I see that our banks have been fined over 2 billion pounds for manipulating foreign exchange markets. This is merely the latest in a litany of corrupt practices which have come to light since the beginning of the financial crisis in 2008. Despite the increased adverse publicity, our banks are continuing to pay out eye watering sums of money in annual bonuses to their top executives.

Meanwhile another of the UKs revered national institutions, the National Health Service seems to be staggering along from one scandal to another. The Daily Telegraph has recently highlighted the difficulties faced by some NHS whistleblowers who have attempted to bring corruption and malpractice to light. Writing in the ‘Telegraph’, Jake Wallis Simons lamented:

‘The most bewildering aspect of the NHS whistleblowers scandal is the apparently widespread assumption within the health service that it is better to hush something up than improve services for patients. Time and again, health authorities have turned a blind eye – to put it mildly – to dangerous malpractice or criminal wrongdoing on the part of clinicians simply in order not to draw negative attention to themselves. Which, they fear, might cost them their funding. And, it is alleged, the fat-cat salaries taken by those at the top.’

At the centre of power, Westminster politicians continue to be held in low esteem, five years on from the expenses scandal of 2008/9. Recently released figures show that MPs are now claiming even more in expenses than they were before the 2009 scandal.

Although the rules governing the payment of Parliamentary expenses have been tightened, it would appear that many of our MPS have simply found new ways of keeping their ‘snouts in the trough’. Nepotism is now on the increase. Growing numbers of MPs are employing relatives and business associates on the public payroll.  More than 25% of MPs (168) recently listed wives, children and even parents on their expenses returns.

It used to be that doctors, bankers and Members of Parliament were universally regarded as trusted members of society. Not anymore!

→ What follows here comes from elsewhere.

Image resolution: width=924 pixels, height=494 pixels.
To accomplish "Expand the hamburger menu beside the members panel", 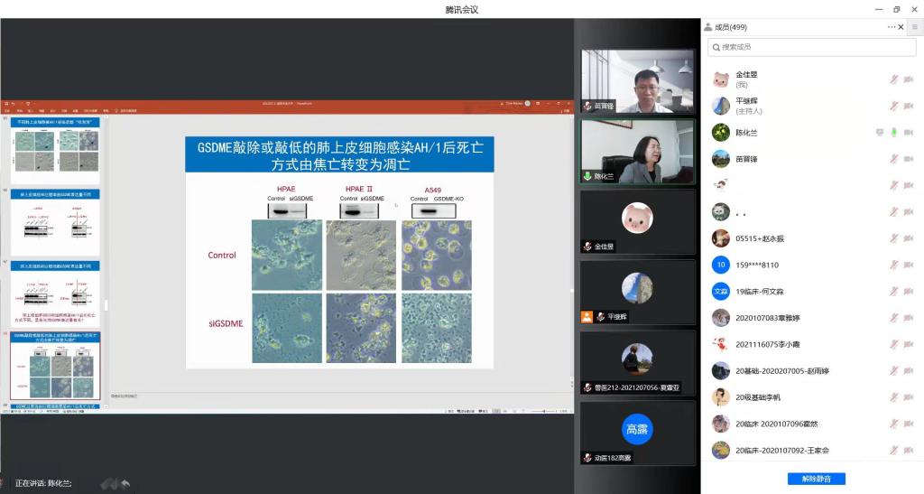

Most alarmingly our Institutional churches have been weakened by liberalism and wholly compromised by scandal and allegations of concealment and ‘cover ups’ going back over decades.

Writing in the Spectator earlier in the year, Douglas Murray acidly lamented the decline of trust in our public institutions: ‘Who would trust MPs?  Until recently most of us thought they were just in it for the expenses. Now it turns out they’re in it to abuse kids too.

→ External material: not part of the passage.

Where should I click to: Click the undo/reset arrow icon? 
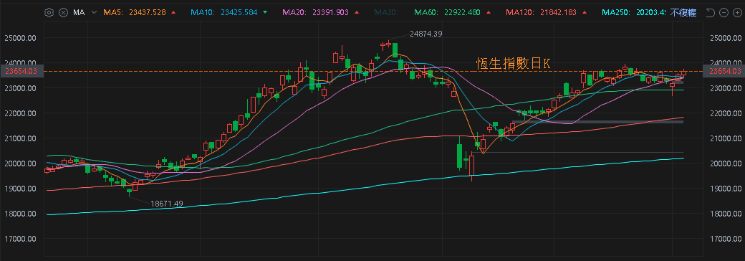point(711,13)
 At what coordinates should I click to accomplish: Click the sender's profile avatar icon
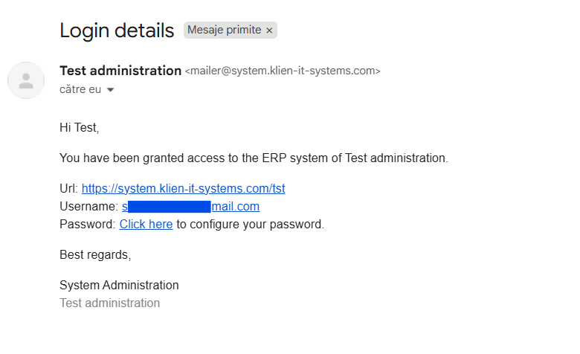26,80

We know because we’ve read it in the papers. Not that they’re any better, tapping Milly Dowler’s phone. Still, at least you can trust the BBC. Apart from their old stars, that is, or the higher-ups who covered for them or fingered the wrong ‘paedos’. Really, the police should have stepped in years ago. Except they were probably busy being racist.

So who will speak up for the kids? Once it could have been a bishop or something. Though not after what we now know about the Catholics. And the Church of England’s not much better. Frock-wearing paedos. Thinking about it could drive you to illness. Except you can’t take any chances these days. Not with the NHS just waiting to kill you with a superbug and then giving Jimmy Savile the keys.

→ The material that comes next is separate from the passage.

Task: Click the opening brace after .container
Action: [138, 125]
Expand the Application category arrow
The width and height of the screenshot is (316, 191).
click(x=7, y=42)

Rarely since the last days of Rome can there have been such a dearth of authority in a society.  One by one, in the lifespan of most people in Britain, the institutions which once defended and epitomised our country have fallen and now appear unable to get up again.’

Well said Douglas!!

As a born again Christian I could despair of the society in which I live. However I take heart from what I read in the Bible.

The Book of Proverbs tells believers to: ‘Trust in the LORD with all your heart and lean not on your own understanding.’  This sums up the Bible’s teaching on trust. Believers are to trust in the Lord, not in people, their plans or the world’s wisdom and devices. The Lord alone is to be trusted because His nature is faithful and true.

The Psalmist David knew what it meant to wholly trust in the Lord. In Psalm 91 he testifies of that experience: “Whoever dwells in the shelter of the Most High will rest in the shadow of the Almighty. I will say of the Lord, ‘He is my refuge and my fortress, my God, in whom I trust.’ Surely he will save you from the fowler’s snare and from the deadly pestilence. He will cover you with his feathers, and under his wings you will find refuge; his faithfulness will be your shield and rampart. You will not fear the terror of night, nor the arrow that flies by day, nor the pestilence that stalks in the darkness, nor the plague that destroys at midday. A thousand may fall at your side, ten thousand at your right hand, but it will not come near you.”

It is because of God’s nature that I trust Him with all my heart and commit every aspect of my life to Him with every confidence.